Marine Protected Areas (MPAs) have long been recognized as a tool to protect marine biodiversity. Through temporal and/or spatial closures and management of designated areas, the maintenance and recovery of special ecosystems, processes, habitats and species and their sustainable use and conservation are promoted. While most MPAs are comparably small (< 100km²) and located in coastal waters the recent years have seen a trend to establish large scale MPAs (LSMPAs). These LSMPAs cover >100,000 km² and are mostly located further offshore, covering shallow waters around islands as well as deep sea areas. MPA management plans often restrict or prohibit fishing within the protected area. This affects the fisheries in the respective regions – not allowed to fish in the MPA, the fishermen are displaced to surrounding areas, where fishing effort per unit area can increase.
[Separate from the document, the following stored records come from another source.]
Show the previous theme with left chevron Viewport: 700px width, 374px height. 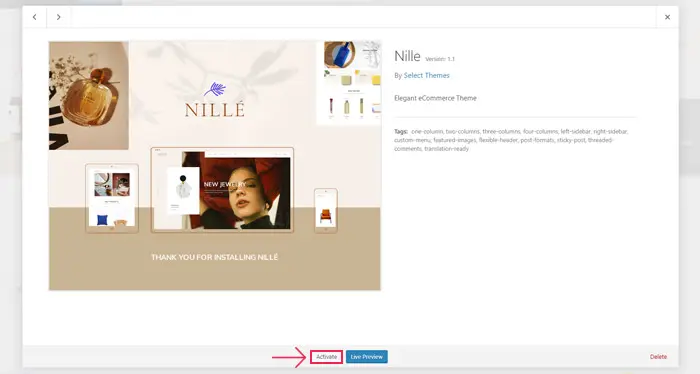pyautogui.click(x=34, y=17)
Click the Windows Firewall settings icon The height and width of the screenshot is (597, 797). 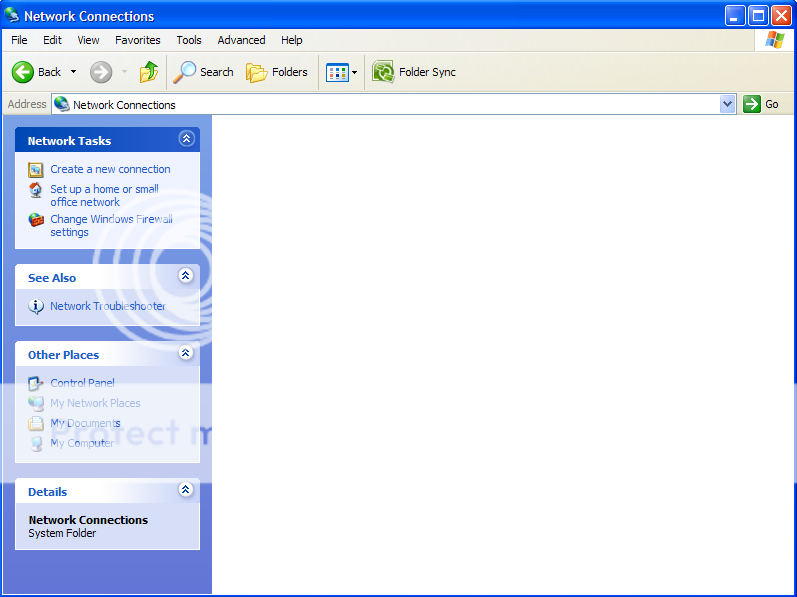(36, 220)
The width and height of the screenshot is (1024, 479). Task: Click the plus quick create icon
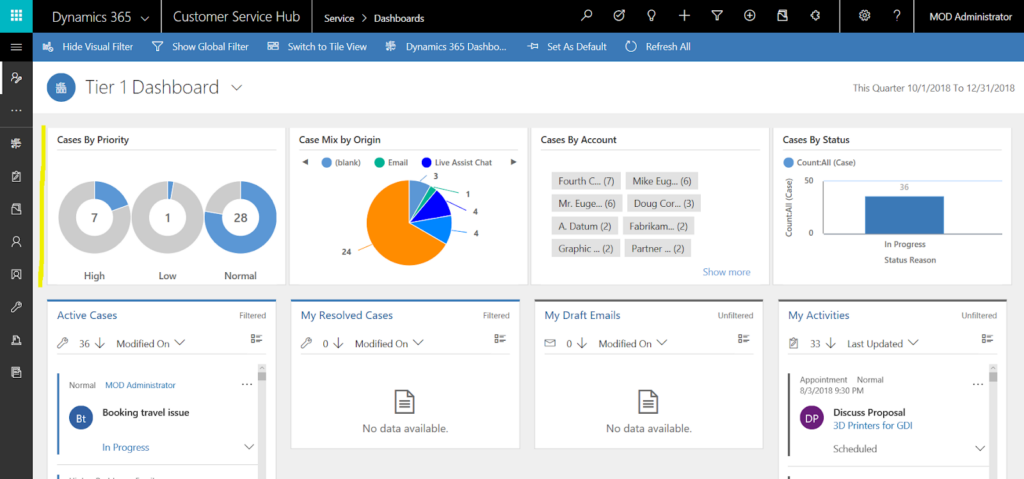[x=684, y=17]
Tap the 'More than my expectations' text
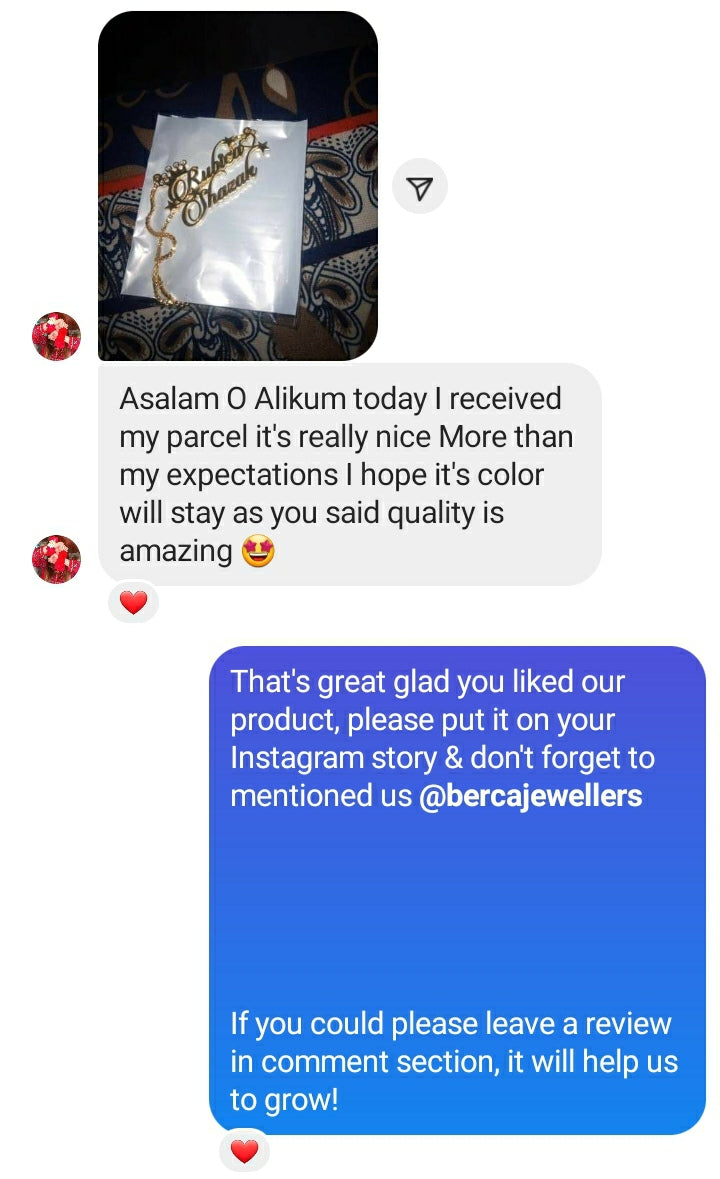Image resolution: width=720 pixels, height=1179 pixels. point(346,456)
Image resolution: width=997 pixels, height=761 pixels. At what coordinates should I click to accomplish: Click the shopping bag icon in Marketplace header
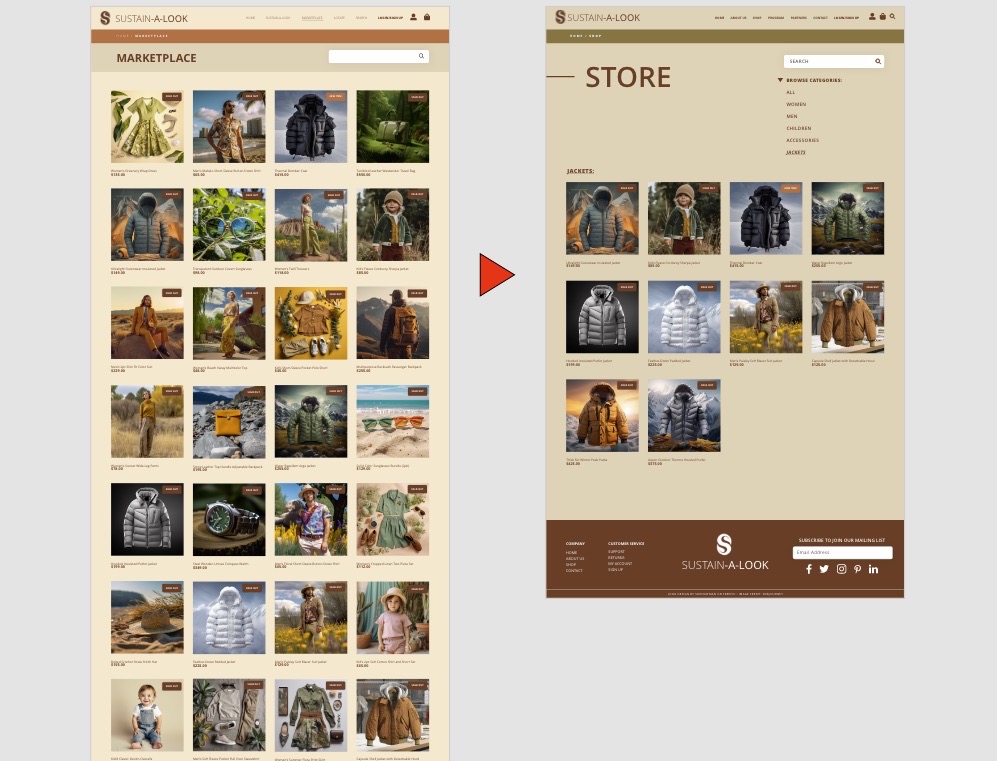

This can be problematic for critical habitats in the wider region, such as spawning and pupping grounds or ecosystem hotspots like seamounts or coral reefs. Next to this, fishing effort often concentrates along MPA boundaries (edge or boundary effect) to benefit from spillover, marine organisms leaving the MPA due to increased biomass within the protected area.

For my PhD project I focus on how large Marine Protected Areas influence fisheries activities and fishing pattern. I am looking at effects of the establishment of MPAs on fishing fleet behaviour such as a possible relocation of fishing efforts to other areas or to the borders of MPAs to benefit from spillover effects. A better understanding of pattern of fishing effort is vital for effective regional as well as global fisheries management and successful conservation measures.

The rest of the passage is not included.